I had hitherto continued to board with Godfrey, who lived in part of my house with his wife and children and had one side of the shop for his glazier’s business though he worked little, being always absorbed in his mathematics. Mrs. Godfrey projected a match for me with a relation’s daughter, took opportunities of bringing us often together till a serious courtship on my part ensued, the girl being in herself very deserving. The old folks encouraged me by continual invitations to supper and by leaving us together, till at length it was time to explain. Mrs. Godfrey managed our little treaty. I let her know that I expected as much money with their daughter as would pay off my remaining debt for the printing house, which I believe was not then above a hundred pounds. She brought me word they had no such sum to spare. I said they might mortgage their house in the loan office. The answer to this, after some days, was that they did not approve the match and therefore I was forbidden the house and the daughter shut up.

And now I set on foot my first project of a public nature, that for a subscription library. I drew up the proposals, got them put into form by our great scrivener, Brockden, and by the help of my friends in the Junto, procured fifty subscribers of forty shillings each to begin with and ten shillings a year for fifty years, the term our company was to continue. We afterwards obtained a charter, the company being increased to one hundred. This was the mother of all the North American subscription libraries, now so numerous. It is become a great thing itself, and continually increasing. These libraries have improved the general conversation of the Americans, made the common tradesmen and farmers as intelligent as most gentlemen from other countries, and perhaps have contributed in some degree to the stand so generally made throughout the colonies in defense of their privileges.

This library afforded me the means of improvement by constant study, for which I set apart an hour or two each day and thus repaired in some degree the loss of the learned education my father once intended for me. Reading was the only amusement I allowed myself. I spent no time in taverns, games, or frolics of any kind. And my industry in my business continued as indefatigable as it was necessary. I was indebted for my printing house, I had a young family coming on to be educated, and I had to contend for business with two printers who were established in the place before me. My circumstances however, grew daily easier. My original habits of frugality continuing and my father having, among his instructions to me when a boy, frequently repeated a proverb of Solomon, “Seest thou a man diligent in his calling, he shall stand before kings.” I from thence considered industry as a means of obtaining wealth and distinction, which encouraged me, though I did not think that I should ever literally stand before kings. Which however has since happened, for I have stood before five and even had the honor of sitting down with one, the King of Denmark, to dinner.

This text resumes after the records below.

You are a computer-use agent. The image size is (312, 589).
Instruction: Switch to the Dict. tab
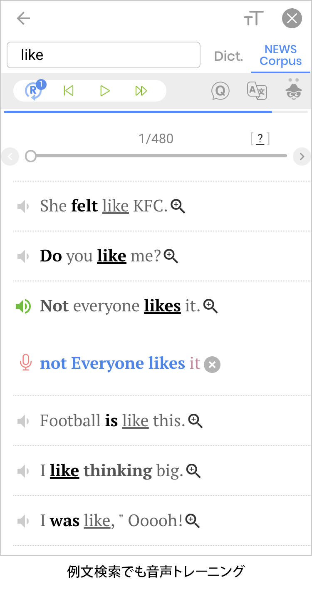(228, 56)
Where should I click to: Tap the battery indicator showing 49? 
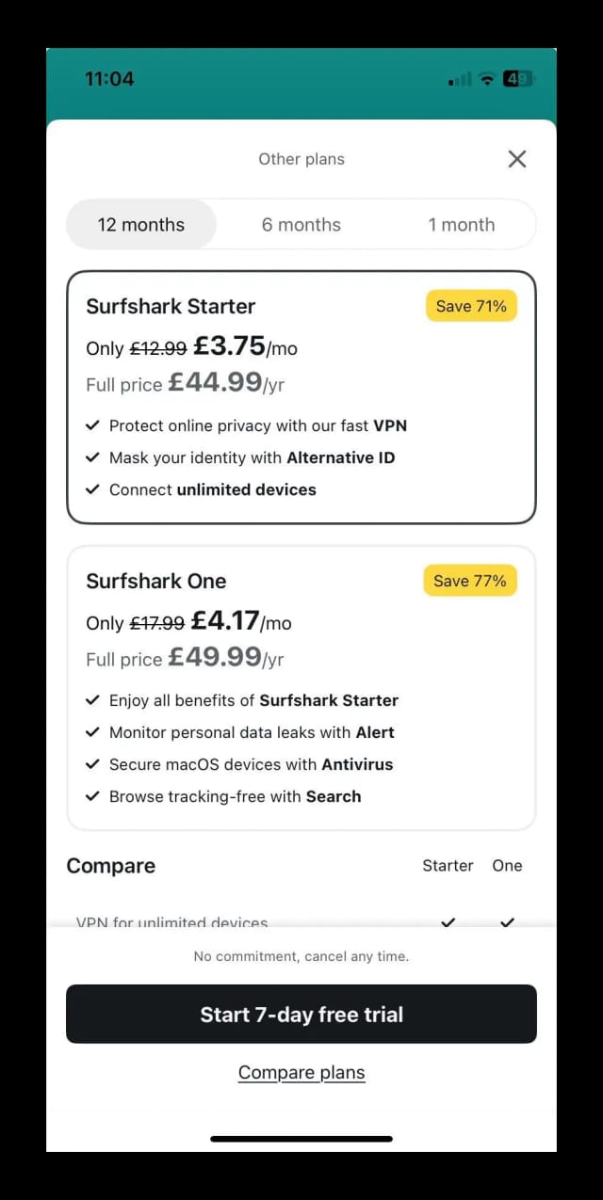tap(516, 79)
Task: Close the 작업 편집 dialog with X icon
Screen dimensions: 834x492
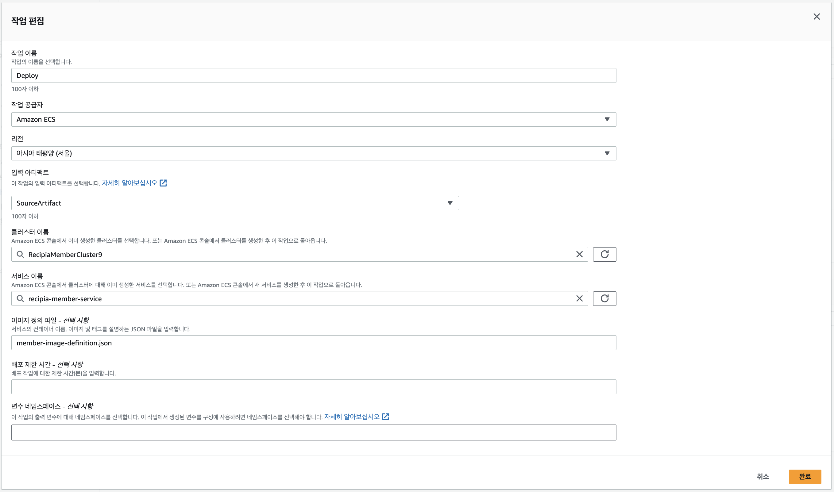Action: (816, 17)
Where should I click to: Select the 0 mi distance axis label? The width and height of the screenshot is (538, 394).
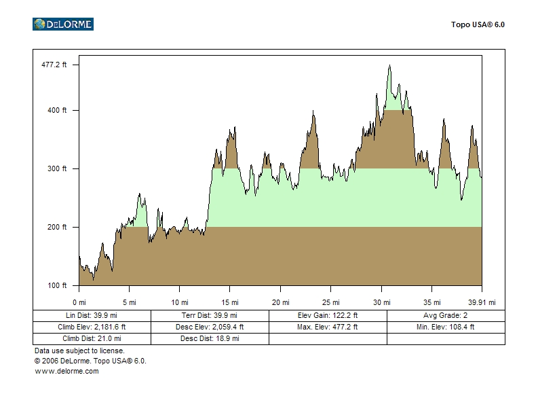[79, 302]
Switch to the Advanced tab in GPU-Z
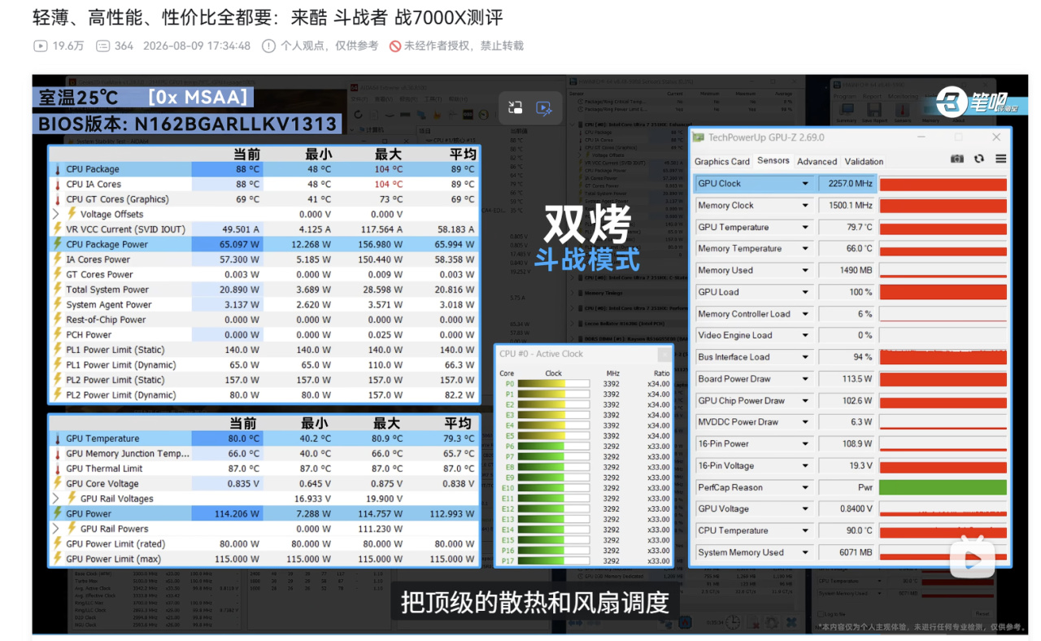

We have an English proverb that says, “he that would thrive, must ask his wife”. It was lucky for me that I had one as much disposed to industry and frugality as myself. She assisted me cheerfully in my business, folding and stitching pamphlets, tending shop, purchasing old linen rags for the paper makers, etc., etc. We kept no idle servants, our table was plain and simple, our furniture of the cheapest. For instance, my breakfast was a long time bread and milk (no tea) and I ate it out of a two-penny earthen porringer with a pewter spoon. But mark how luxury will enter families and make a progress in spite of principle: being called one morning to breakfast, I found it in a China bowl with a spoon of silver! They had been bought for me without my knowledge by my wife and had cost her the enormous sum of three-and-twenty shillings, for which she had no other excuse or apology to make but that she thought her husband deserved a silver spoon and China bowl as well as any of his neighbors. This was the first appearance of plate and China in our house, which afterward in a course of years, as our wealth increased, augmented gradually to several hundred pounds in value.